WHAT YOU NEED TO DO
Among the entries below, extract exactly the lines that run from the one with "Termeni si conditii (727, 973)" through the one with "Review-uri [tab] (405, 378)", both ends included.

THE INPUT
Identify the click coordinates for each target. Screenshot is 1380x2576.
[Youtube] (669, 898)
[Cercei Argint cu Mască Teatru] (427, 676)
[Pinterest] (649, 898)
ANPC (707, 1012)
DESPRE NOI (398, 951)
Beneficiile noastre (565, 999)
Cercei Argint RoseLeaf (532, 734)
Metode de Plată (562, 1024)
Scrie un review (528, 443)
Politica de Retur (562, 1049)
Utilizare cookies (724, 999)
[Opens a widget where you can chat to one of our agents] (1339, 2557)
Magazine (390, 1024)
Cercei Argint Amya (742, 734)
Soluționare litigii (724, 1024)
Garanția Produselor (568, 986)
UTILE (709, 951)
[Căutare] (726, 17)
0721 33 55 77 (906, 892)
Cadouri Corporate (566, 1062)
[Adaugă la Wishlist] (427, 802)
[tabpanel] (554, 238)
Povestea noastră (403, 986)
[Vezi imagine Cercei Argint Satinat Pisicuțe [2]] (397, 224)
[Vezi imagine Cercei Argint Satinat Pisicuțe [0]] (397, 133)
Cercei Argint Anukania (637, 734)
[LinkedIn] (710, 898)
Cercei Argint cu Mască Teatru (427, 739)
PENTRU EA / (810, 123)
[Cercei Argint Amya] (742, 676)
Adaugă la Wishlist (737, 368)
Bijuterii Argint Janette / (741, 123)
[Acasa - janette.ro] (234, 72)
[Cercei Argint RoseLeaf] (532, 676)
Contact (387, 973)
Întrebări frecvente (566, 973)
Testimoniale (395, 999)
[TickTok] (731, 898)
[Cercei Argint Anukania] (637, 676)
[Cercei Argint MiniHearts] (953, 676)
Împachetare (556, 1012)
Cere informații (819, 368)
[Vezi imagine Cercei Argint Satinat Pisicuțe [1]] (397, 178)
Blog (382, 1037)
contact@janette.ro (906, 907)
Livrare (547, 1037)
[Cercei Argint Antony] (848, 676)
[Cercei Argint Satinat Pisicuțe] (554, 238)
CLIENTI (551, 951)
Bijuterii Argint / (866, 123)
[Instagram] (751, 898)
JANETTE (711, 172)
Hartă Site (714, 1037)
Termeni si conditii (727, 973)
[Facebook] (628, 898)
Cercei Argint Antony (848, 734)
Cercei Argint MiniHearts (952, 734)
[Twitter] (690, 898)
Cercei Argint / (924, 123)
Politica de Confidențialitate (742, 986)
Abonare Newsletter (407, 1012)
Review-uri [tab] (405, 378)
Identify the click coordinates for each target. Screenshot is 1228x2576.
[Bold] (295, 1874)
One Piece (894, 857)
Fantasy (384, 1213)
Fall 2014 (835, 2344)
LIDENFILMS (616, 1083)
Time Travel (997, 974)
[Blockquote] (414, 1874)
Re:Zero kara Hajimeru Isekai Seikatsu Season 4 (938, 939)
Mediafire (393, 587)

RESPONSE
Termeni si conditii (727, 973)
[Facebook] (628, 898)
Cercei Argint Antony (848, 734)
Cercei Argint MiniHearts (952, 734)
[Twitter] (690, 898)
Cercei Argint / (924, 123)
Politica de Confidențialitate (742, 986)
Abonare Newsletter (407, 1012)
Review-uri [tab] (405, 378)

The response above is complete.